BASIC and FORTRAN and other languages that programmers work with are
actually virtual machines that are described to the computer by other
virtual machines equivalent to the assemblers mentioned above, known as
interpreters and compilers.
The first compiler, however, was not to be written until 1953, seventeen
years after Turing's theoretical paper was published in 1936. The emergence
of the digital computer, based on the principles of Turing's machine, was
stimulated by World War II, which was still four years in the future. In
1936, Claude Shannon had yet to discover that the algebra invented by George
Boole to formalize logical operations was identical with the mathematics
used to describe switching circuits. John von Neumann and his colleagues had
yet to devise the concept of stored programming. Norbert Wiener hadn't
formalized the description of feedback circuits in control systems. Several
crucial electronic developments were yet to come.
Although only a half-dozen metamathematicians thought about such things
during the 1930s, the notion of machines whose functions depend on the
descriptions of how they operate happened to have one real-world application
that suddenly became very important toward the end of the decade. In 1940,
the British government developed an intense interest in Turing's theories.
WWII
A top-secret project code-named "Ultra," under the direction of
an intelligence officer code-named "Intrepid," had captured and brought to
London the secret German cipher machine known as "Enigma." The machine
enabled the Nazi high command to send orders to field commanders in the form
of an uncrackable code. Even though they had the machine in their hands
British intelligence was still baffled by the encoding mechanism. Even the
best of the old-style cryptographers couldn't suggest a solution.

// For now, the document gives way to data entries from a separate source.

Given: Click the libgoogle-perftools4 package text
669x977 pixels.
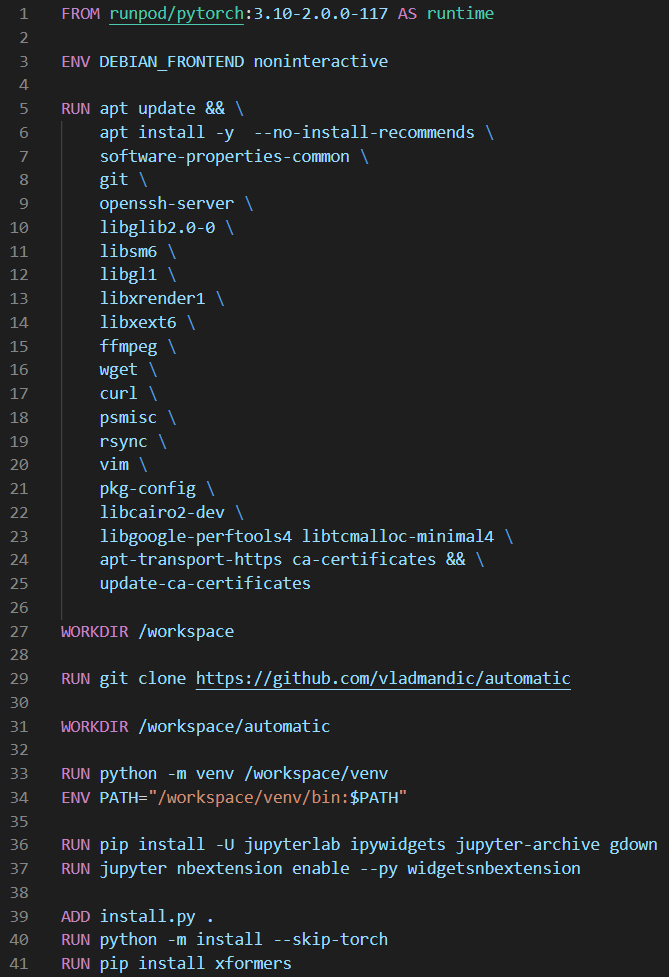Looking at the screenshot, I should coord(196,536).
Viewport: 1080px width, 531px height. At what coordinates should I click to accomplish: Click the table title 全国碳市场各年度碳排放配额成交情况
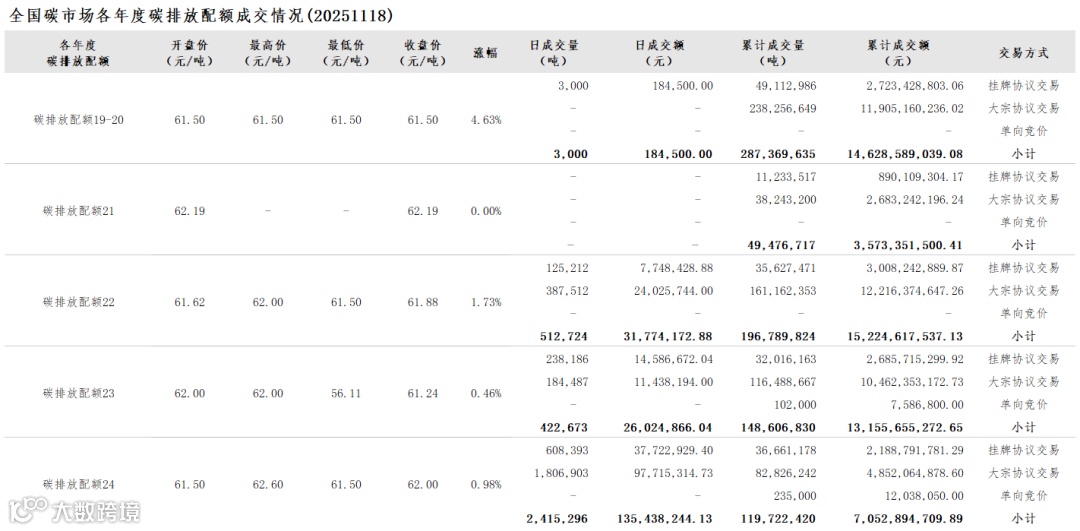click(x=156, y=15)
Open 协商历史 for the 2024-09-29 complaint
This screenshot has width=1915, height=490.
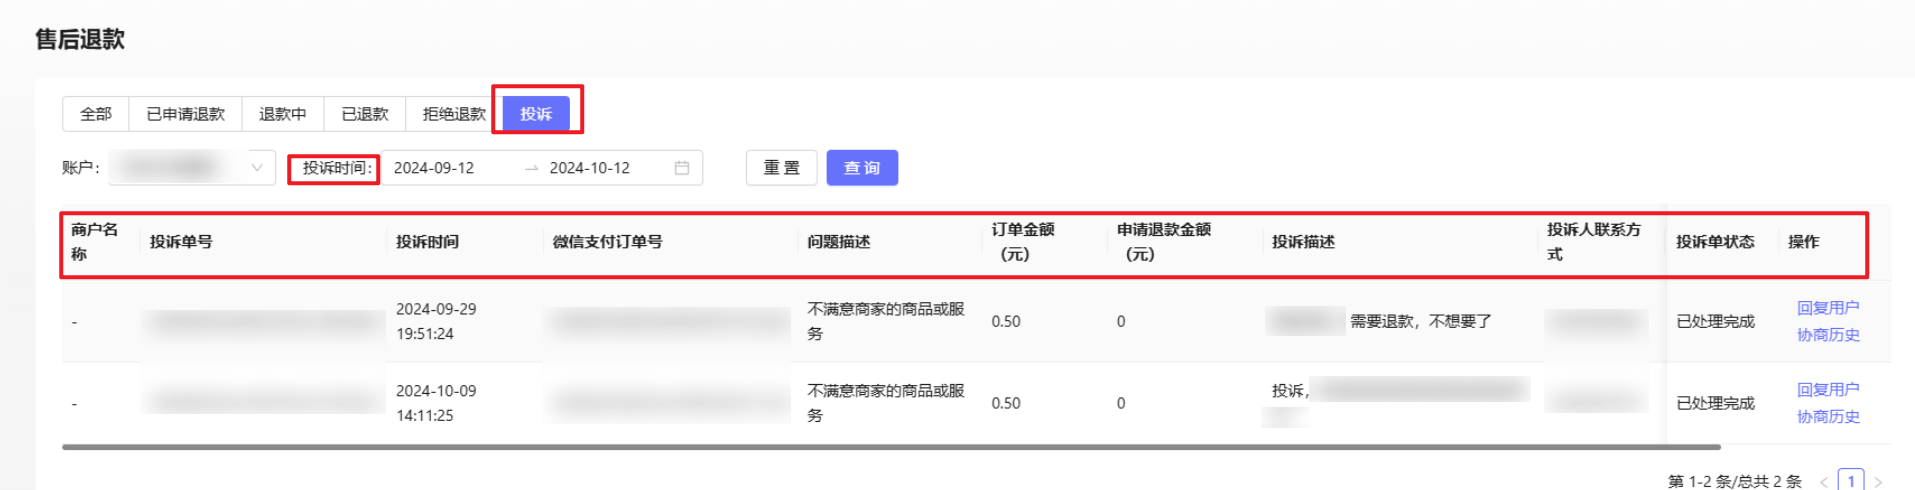point(1827,335)
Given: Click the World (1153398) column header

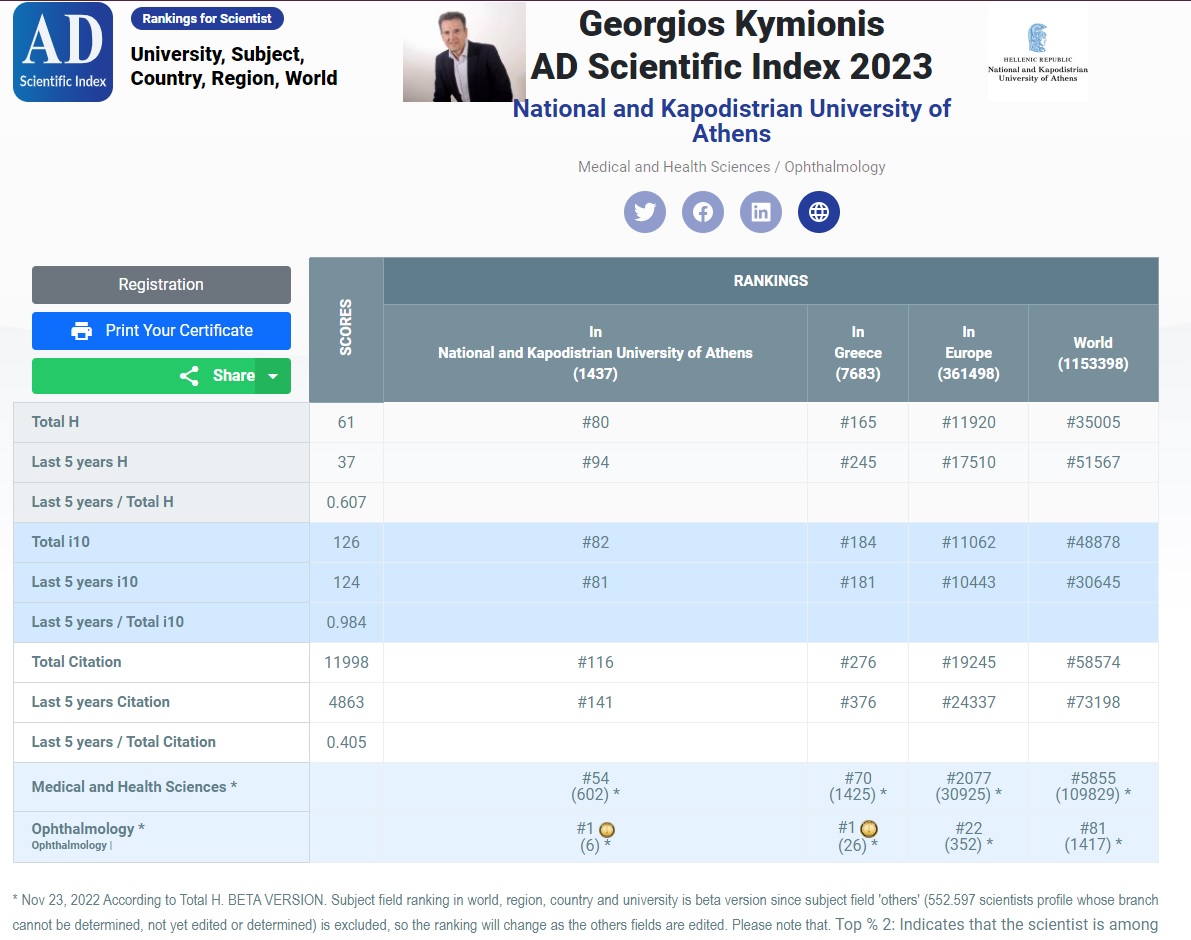Looking at the screenshot, I should point(1093,353).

The British high command recruited brilliant mathematicians, engineers,
and logicians, inadvertently creating one of the seminal research groups in
the field that was to be known as artificial intelligence. Among them was
Donald Michie, then only twenty-two, who was later to become the leading
British machine intelligence researcher. Another very young colleague who
later distinguished himself was I. J. Good, a prankster who once wrote Her
Majesty the Queen suggesting that he be made peer of the realm, because then
his friends would be forced to remark, "Good Lord, here comes Lord Good,"
when they saw him coming.
The place known as Bletchley Park is far less
famous than Omaha Beach, but many historians contend that the European war
was won, in large part, in a closely guarded Victorian mansion in
Hertfordshire, England, by the group of thinkers who succeeded in breaking
the German code. The brilliant, young, unorthodox code-crackers were housed
near Bletchley Park while they performed their role in the top-secret
operation. One of the code breakers was twenty-eight-year-old Alan Turing.
Turing was eccentric, fun-loving, disheveled, painfully honest, erratic,
introspective, prodigiously and elegantly brilliant, and somewhat inept
socially. Turing was an early model of the
similar maladroit and analogously otherworldly computer hackers who
were to come later: He was a sloppy dresser and a passionate chessplayer,
fond of children's radio programs and dedicated to long-distance running.
(Sometimes he even timed himself with an alarm clock tied around his waist.)
Even one of his few intimate friends described his speech as "a shrill
stammer and crowing laugh which told upon the nerves even of his friends."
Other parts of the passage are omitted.